*** Opening of Exercise material ***

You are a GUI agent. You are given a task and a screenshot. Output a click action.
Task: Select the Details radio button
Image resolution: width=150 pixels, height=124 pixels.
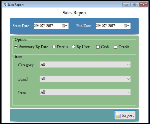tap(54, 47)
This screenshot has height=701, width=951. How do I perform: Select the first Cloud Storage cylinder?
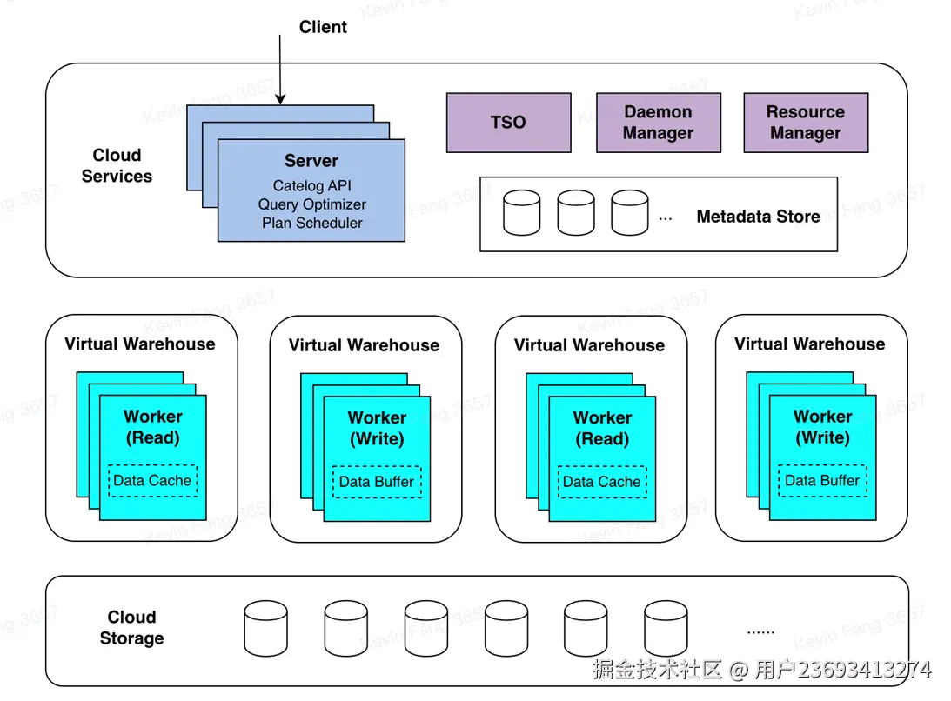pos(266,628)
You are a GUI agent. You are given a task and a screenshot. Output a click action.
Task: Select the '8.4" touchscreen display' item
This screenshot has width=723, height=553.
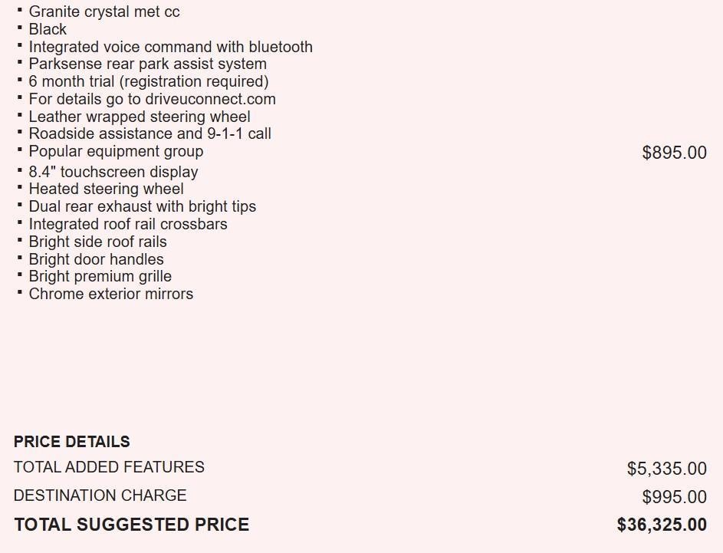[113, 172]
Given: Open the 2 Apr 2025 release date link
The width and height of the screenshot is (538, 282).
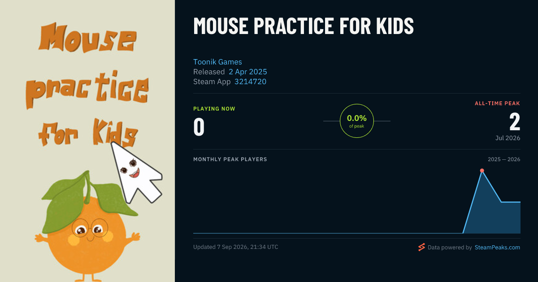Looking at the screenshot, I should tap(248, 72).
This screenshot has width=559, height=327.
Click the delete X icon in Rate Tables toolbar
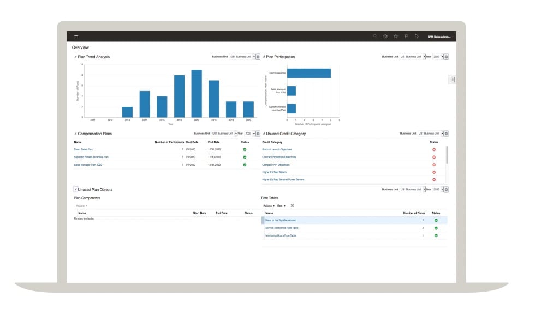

*** Close of Exercise material ***

What to do
Would it be possible to print the records above verbatim, pictures omitted?

Result
You are a GUI agent. You are given a task and a screenshot. Output a click action.
Task: Select the Details radio button
Image resolution: width=150 pixels, height=124 pixels.
tap(54, 47)
This screenshot has height=701, width=951. How do I perform: Select the first Cloud Storage cylinder?
pos(266,628)
You are a GUI agent. You are given a task and a screenshot. Output a click action.
Task: Select the '8.4" touchscreen display' item
This screenshot has width=723, height=553.
[113, 172]
Given: Open the 2 Apr 2025 release date link
The width and height of the screenshot is (538, 282).
Looking at the screenshot, I should tap(248, 72).
This screenshot has width=559, height=327.
Click the delete X icon in Rate Tables toolbar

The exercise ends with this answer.